Part 15 (1/2)

”Perhaps he has fallen in love with somebody else?” asked Renine. ”Or there may be some old connection which he is unable to shake off.”

Genevieve shook her head:

”Monsieur, believe me, if our engagement had been broken off for an ordinary reason, I should not have allowed Hortense to trouble you. But it is something quite different, I am absolutely convinced. There's a mystery in Jean Louis' life, or rather an endless number of mysteries which hamper and pursue him. I never saw such distress in a human face; and, from the first moment of our meeting, I was conscious in him of a grief and melancholy which have always persisted, even at times when he was giving himself to our love with the greatest confidence.”

”But your impression must have been confirmed by minor details, by things which happened to strike you as peculiar?”

”I don't quite know what to say.”

”These two names, for instance?”

”Yes, there was certainly that.”

”By what name did he introduce himself to you?”

”Jean Louis d'Imbleval.”

”But Jean Louis Vaurois?”

”That's what my father calls him.”

”Why?”

”Because that was how he was introduced to my father, at Nice, by a gentleman who knew him. Besides, he carries visiting-cards which describe him under either name.”

”Have you never questioned him on this point?”

”Yes, I have, twice. The first time, he said that his aunt's name was Vaurois and his mother's d'Imbleval.”

”And the second time?”

”He told me the contrary: he spoke of his mother as Vaurois and of his aunt as d'Imbleval. I pointed this out. He coloured up and I thought it better not to question him any further.”
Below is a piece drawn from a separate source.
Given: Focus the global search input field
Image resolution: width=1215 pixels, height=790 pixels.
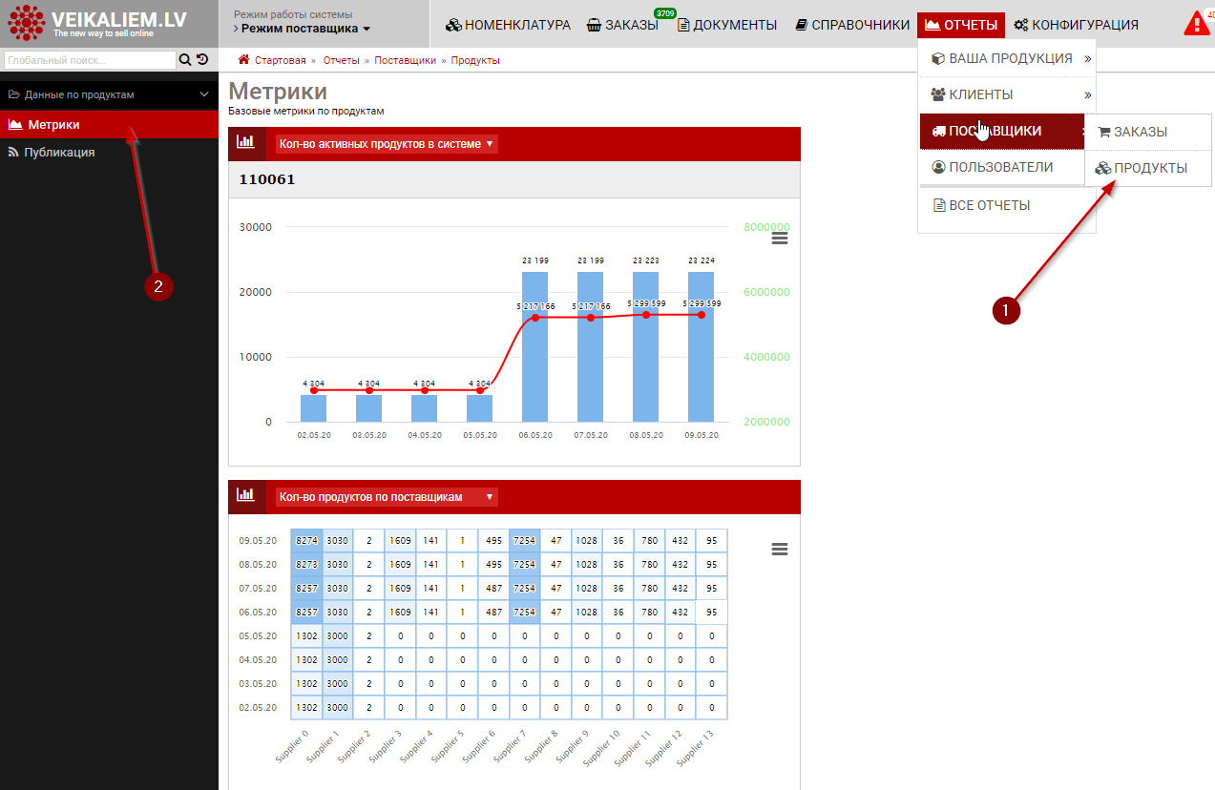Looking at the screenshot, I should (x=89, y=60).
”Does he live far from Paris?”

”Right down in Brittany: at the Manoir d'Elseven, five miles from Carhaix.”

Renine rose and asked the girl, seriously:

”Are you quite certain that he loves you, mademoiselle?”

”I am certain of it and I know too that he represents all my life and all my happiness. He alone can save me. If he can't, then I shall be married in a week's time to a man whom I hate. I have promised my father; and the banns have been published.”

”We shall leave for Carhaix, Madame Daniel and I, this evening,” said Renine.

That evening he and Hortense took the train for Brittany. They reached Carhaix at ten o'clock in the morning; and, after lunch, at half past twelve o'clock they stepped into a car borrowed from a leading resident of the district.

”You're looking a little pale, my dear,” said Renine, with a laugh, as they alighted by the gate of the garden at Elseven.

”I'm very fond of Genevieve,” she said. ”She's the only friend I have. And I'm feeling frightened.”